Asset allocation should not only be pre-defined, but it also must change from time to time. For instance, you can define an asset allocation for yourself that changes every five years (see Table 1). As and when you cross a particular threshold age, you should change your asset allocation mix accordingly.

 

No pre-defined asset allocation is complete without portfolio rebalancing.

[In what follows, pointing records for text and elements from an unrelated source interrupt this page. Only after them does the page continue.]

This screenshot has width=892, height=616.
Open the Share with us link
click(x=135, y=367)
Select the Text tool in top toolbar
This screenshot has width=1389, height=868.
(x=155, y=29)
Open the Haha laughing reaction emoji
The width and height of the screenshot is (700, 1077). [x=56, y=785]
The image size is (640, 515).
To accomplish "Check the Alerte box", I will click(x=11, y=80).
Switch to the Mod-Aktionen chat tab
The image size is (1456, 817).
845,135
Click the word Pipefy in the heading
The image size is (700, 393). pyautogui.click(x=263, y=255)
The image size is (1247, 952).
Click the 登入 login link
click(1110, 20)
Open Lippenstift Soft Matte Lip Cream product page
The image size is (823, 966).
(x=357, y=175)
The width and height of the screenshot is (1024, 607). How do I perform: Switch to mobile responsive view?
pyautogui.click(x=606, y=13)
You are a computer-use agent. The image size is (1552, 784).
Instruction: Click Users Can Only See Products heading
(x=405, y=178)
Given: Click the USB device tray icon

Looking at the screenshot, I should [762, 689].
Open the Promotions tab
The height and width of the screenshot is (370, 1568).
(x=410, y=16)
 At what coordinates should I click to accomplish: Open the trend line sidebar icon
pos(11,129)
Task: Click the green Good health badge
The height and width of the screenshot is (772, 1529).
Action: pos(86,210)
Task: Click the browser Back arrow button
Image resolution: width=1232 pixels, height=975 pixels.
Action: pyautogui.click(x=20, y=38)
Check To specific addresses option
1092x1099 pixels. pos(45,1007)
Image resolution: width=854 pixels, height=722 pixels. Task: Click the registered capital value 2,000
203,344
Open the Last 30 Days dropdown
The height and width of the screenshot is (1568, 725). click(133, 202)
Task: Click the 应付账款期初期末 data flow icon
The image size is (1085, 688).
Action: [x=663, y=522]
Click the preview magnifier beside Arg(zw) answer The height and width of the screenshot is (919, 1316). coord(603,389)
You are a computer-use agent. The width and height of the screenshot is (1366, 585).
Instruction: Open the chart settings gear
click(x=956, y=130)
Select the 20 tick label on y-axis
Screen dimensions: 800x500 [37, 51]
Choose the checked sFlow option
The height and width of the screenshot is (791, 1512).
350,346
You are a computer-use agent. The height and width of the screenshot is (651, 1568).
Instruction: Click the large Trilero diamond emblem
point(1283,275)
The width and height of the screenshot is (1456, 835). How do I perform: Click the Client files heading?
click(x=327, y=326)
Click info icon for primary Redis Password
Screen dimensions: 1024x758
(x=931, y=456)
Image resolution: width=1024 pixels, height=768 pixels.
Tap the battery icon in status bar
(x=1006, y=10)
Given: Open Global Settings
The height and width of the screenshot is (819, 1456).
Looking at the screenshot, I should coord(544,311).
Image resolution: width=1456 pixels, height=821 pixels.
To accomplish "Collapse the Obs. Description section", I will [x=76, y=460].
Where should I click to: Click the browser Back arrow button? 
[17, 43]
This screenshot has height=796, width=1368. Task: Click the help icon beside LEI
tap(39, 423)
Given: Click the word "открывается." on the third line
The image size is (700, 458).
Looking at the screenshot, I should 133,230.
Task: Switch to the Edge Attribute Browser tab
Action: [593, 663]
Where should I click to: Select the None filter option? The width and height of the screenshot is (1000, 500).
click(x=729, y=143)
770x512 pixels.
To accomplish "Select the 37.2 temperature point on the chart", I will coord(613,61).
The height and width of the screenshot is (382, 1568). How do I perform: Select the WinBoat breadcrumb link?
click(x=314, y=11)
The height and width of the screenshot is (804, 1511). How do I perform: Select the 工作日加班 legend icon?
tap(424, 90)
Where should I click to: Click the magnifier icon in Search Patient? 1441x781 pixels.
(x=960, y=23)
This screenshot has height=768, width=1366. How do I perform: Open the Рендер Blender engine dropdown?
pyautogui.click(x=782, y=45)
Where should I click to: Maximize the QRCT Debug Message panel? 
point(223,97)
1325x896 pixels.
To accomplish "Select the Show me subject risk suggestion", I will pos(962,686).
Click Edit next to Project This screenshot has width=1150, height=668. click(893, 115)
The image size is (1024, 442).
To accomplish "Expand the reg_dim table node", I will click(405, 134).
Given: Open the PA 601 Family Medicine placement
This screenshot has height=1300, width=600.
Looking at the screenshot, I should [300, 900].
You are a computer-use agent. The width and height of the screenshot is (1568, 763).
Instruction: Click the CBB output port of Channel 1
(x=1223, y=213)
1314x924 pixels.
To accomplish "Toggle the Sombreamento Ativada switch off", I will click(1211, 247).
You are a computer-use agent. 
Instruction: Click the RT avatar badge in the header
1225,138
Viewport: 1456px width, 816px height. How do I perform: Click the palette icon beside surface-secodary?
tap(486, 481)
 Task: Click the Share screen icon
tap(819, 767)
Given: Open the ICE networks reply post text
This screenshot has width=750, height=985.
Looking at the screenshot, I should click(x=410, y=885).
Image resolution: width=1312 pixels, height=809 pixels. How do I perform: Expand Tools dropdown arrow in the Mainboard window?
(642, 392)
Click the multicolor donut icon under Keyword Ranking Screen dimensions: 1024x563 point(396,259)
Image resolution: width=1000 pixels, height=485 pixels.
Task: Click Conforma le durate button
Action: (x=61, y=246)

This is a periodic procedure that allows you to rebalance your portfolio to the original pre-determined asset allocation mix. For instance, you are 50 years old with a pre-defi ned asset allocation of 50 : 30 : 20 into equity, debt and gold, respectively. Say, one year later, the stock market rises by 50%, whereas the returns on debt and gold remain stable. Accordingly, your asset allocation changes to 60 : 24 : 16. In such a scenario, you need to sell some of your stocks and buy more debt and gold to bring your investments back to the original mix. In other words, by selling (buying) stocks at higher (lower) levels, portfolio rebalancing helps you to buy low and sell high.

 

Retirement planning: Today, with life expectations going up, people must factor for nearly one-third of their lives to be spent post-retirement. That means you need to build a substantial nest egg to ensure that you can continue living with the same standards that you did just prior to retirement. In other words, by investing for the long term, you can let your money work for you to help you achieve your retirement goals. Today, a financial planner should be able to

guide you through the range of retirement products available in the market, including ULIPs, endowment plans, unit-linked pension plans, including the New Pension System (NPS) recently announced by the Government of India.

 

Importance of financial planning

  • Financial planning is important for the following reasons: Through risk management, it ensures appropriate coverage that could vary depending on whether you are single and working (with or without dependents), newly married (with single or both spouses working), married with kids (dependent or financially independent children), or in the post-retirement phase. Risk coverage ensures that your financial goals are not derailed and your wealth is preserved over the long-term.
  • Through goal-setting and the right asset allocation mix, you can ensure that your short-term and long-term financial goals are met.
  • There are many who believe that financial planning is only for the wealthy and that those with limited income cannot indulge in financial planning because they don’t have anything to plan with. However, the real truth is that those with limited income need financial planning more than those with high disposable incomes.
  • You may be earning a high income, but you may end up spending it all and some more. Similarly, you may earn limited income, but while you may be a careful spender, much of your earnings may be consumed towards debt servicing and living expenses. Financial planning ensures that you make the most out of your limited (or abundant) resources.

 

Conclusion

In a nutshell, financial planning helps you to deal with the impact of inflation, thus facilitating long-term goal achievement and retirement planning. Financial planning also allows you to maintain and upgrade your lifestyle, whether it is wealth preservation through appropriate risk coverage or wealth accumulation through the right asset allocation mix or comprehensive wealth management through a holistic approach towards determining the right risk-reward ratio on your overall portfolio.